**INSTRUCTIONS TO FOLLOW**
Set down, exactly as they stand, the lines from the one containing "Where should I" through the last line of the records below, leaving every picture out.

START SUPPLIED MATERIAL

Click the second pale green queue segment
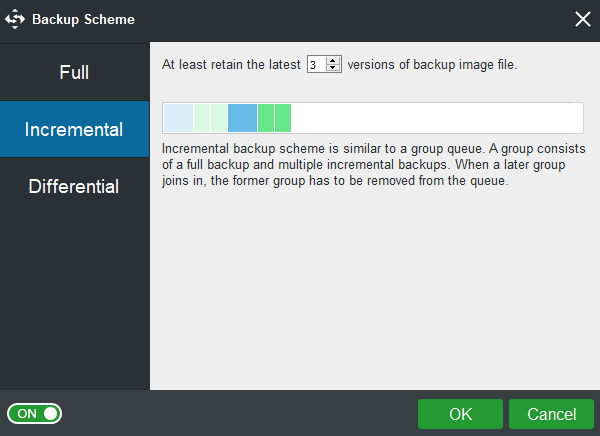The image size is (600, 436). (219, 118)
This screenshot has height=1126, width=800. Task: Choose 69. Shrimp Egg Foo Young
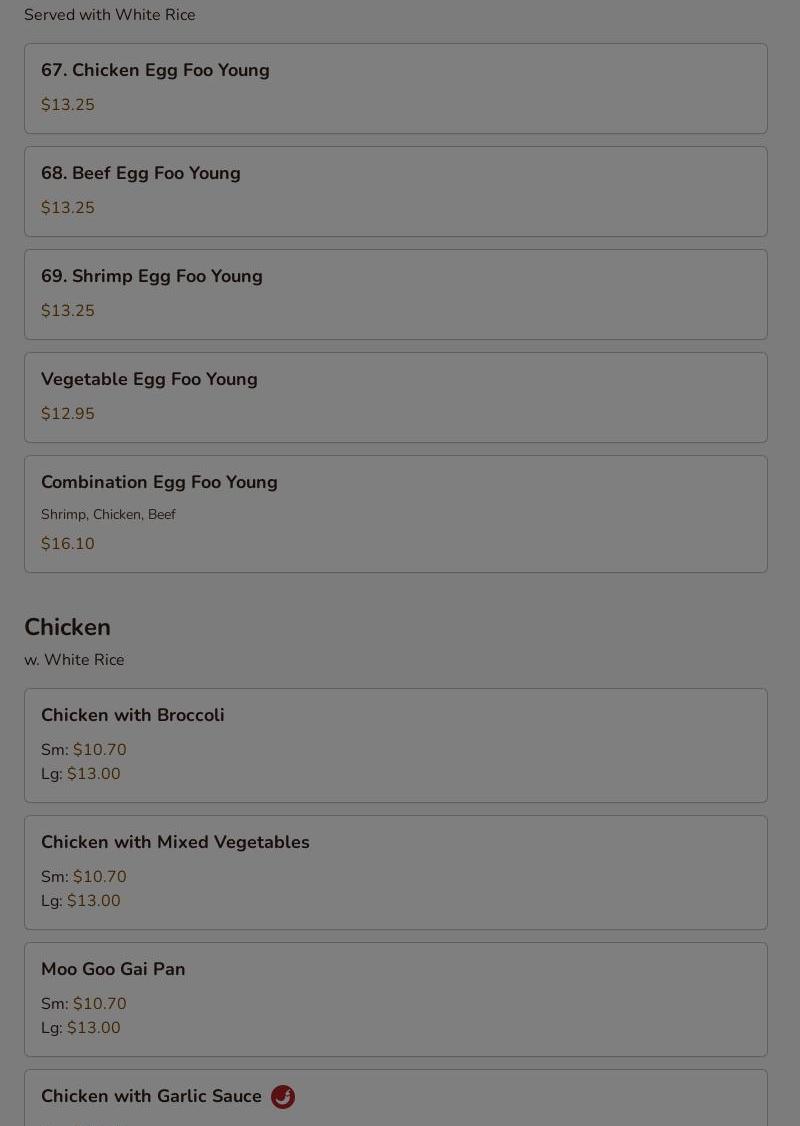click(396, 294)
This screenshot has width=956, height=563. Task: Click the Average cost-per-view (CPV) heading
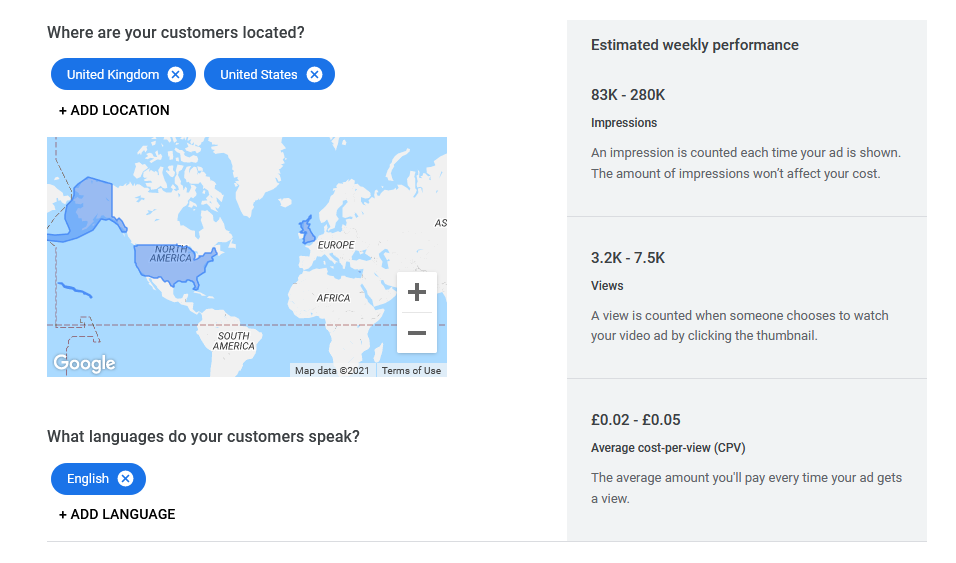point(668,448)
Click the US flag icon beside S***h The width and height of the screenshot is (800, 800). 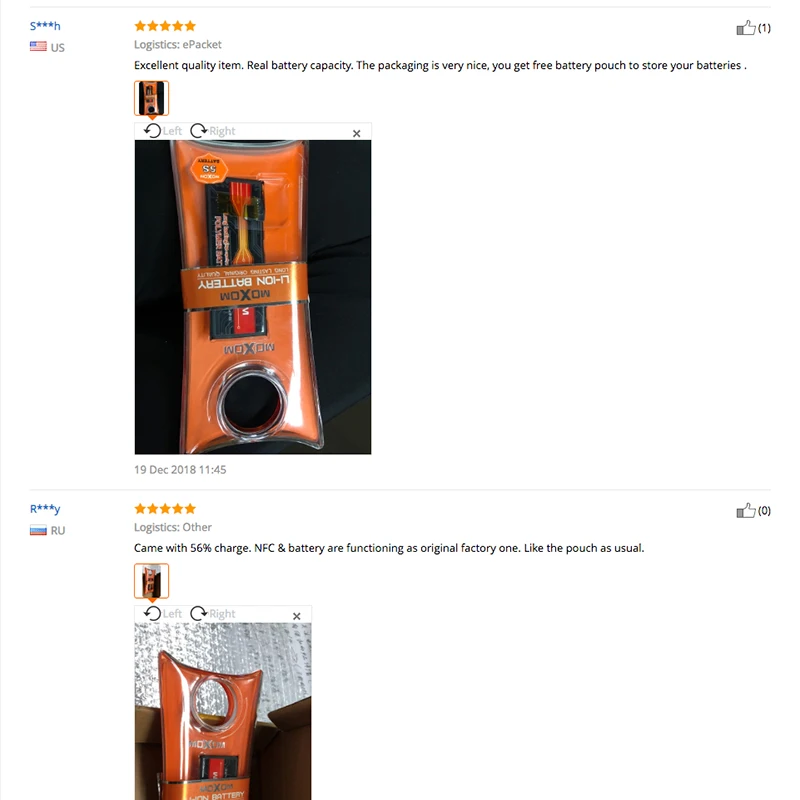click(38, 46)
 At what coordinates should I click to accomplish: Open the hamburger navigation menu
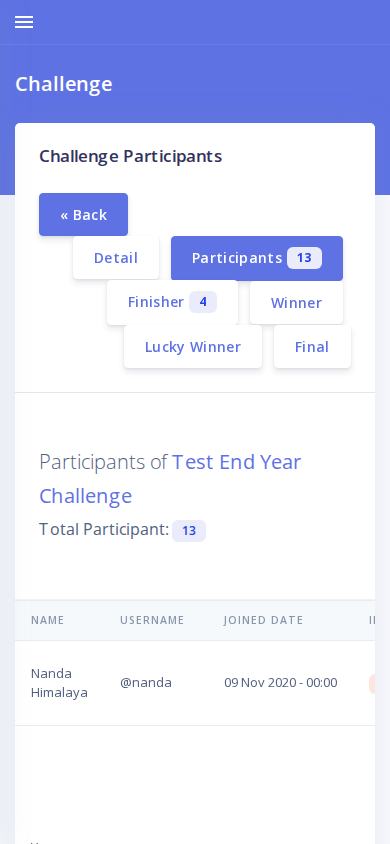click(x=24, y=22)
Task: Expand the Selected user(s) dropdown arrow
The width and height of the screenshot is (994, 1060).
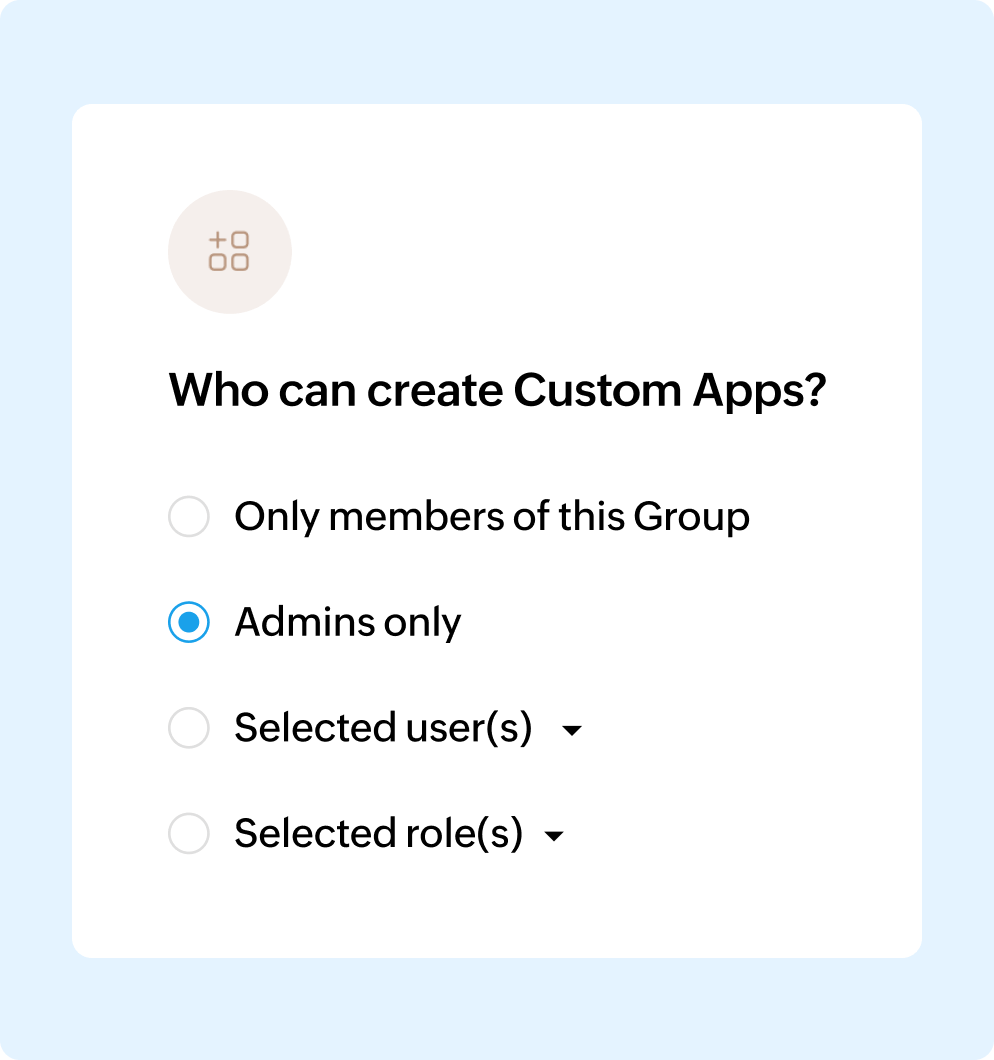Action: [572, 731]
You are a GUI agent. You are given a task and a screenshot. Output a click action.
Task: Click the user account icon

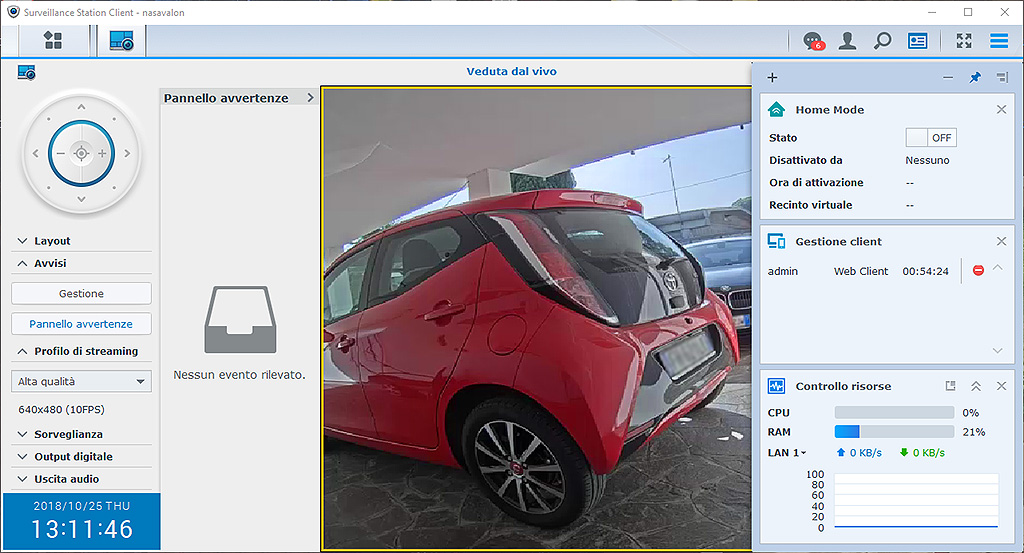click(x=848, y=41)
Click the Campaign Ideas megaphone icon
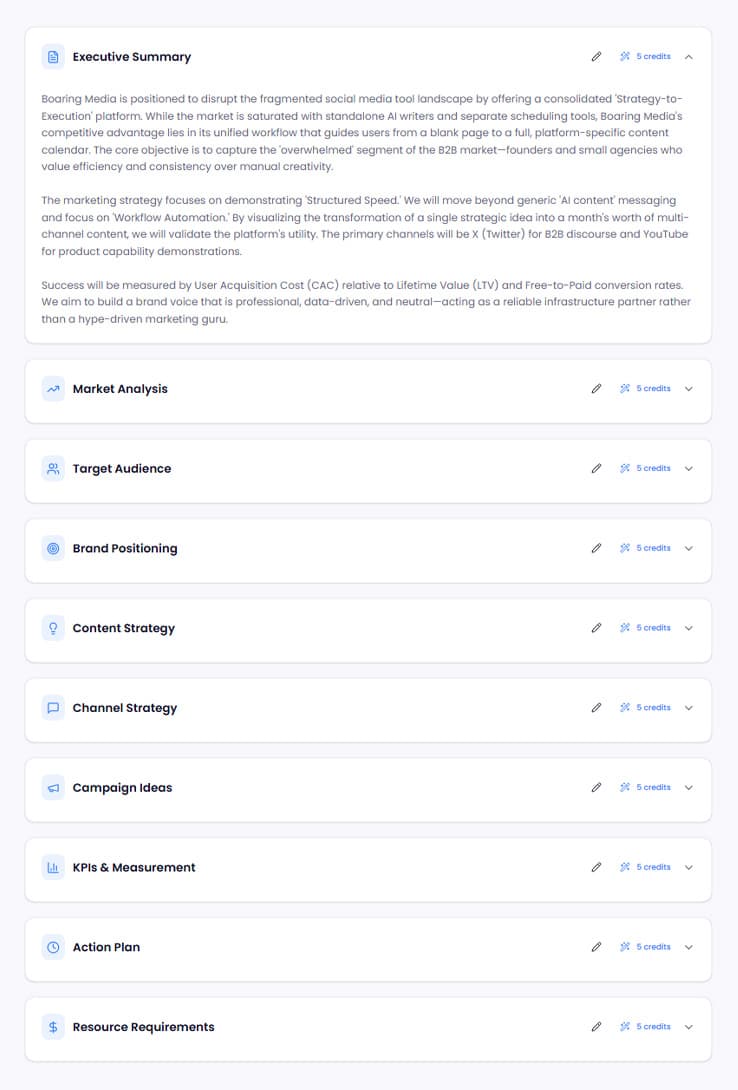Viewport: 738px width, 1090px height. (52, 787)
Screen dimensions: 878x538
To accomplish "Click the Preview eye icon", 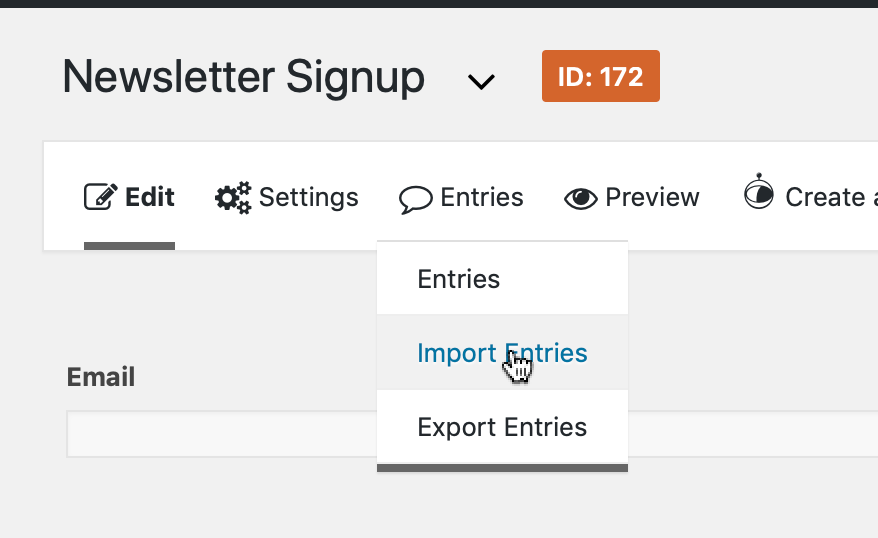I will tap(581, 199).
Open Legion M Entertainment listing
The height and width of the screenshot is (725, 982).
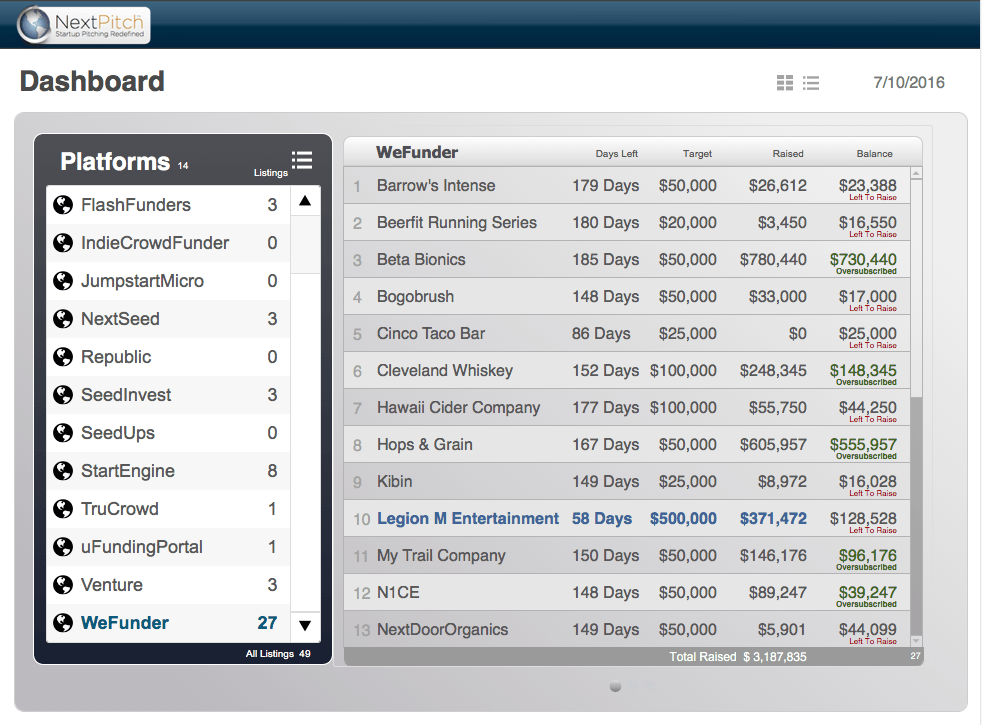pyautogui.click(x=467, y=519)
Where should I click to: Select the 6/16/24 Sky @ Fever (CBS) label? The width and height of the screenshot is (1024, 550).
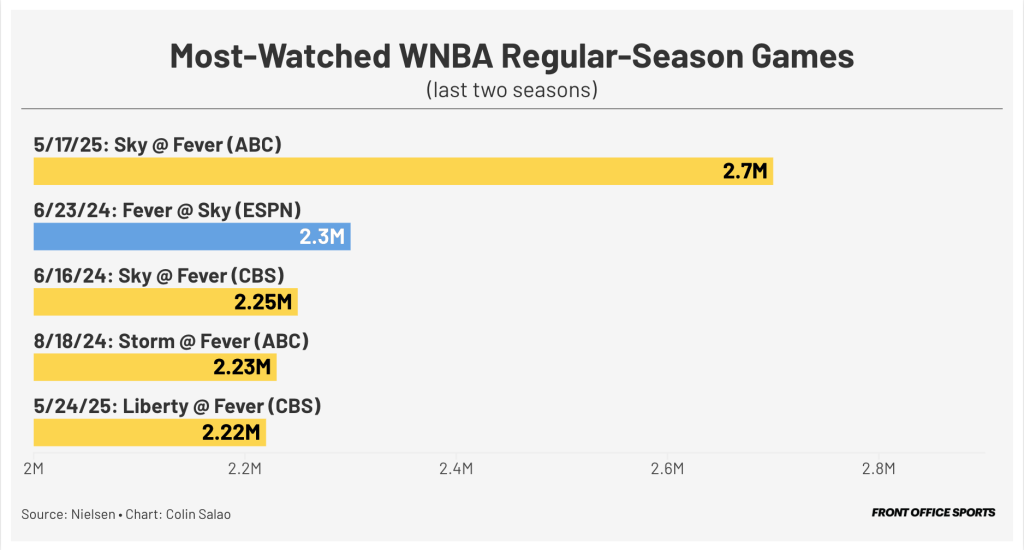pos(159,276)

END SUPPLIED MATERIAL

**WRITTEN SOLUTION**
Where should I click to: Select the 6/16/24 Sky @ Fever (CBS) label? The width and height of the screenshot is (1024, 550).
pos(159,276)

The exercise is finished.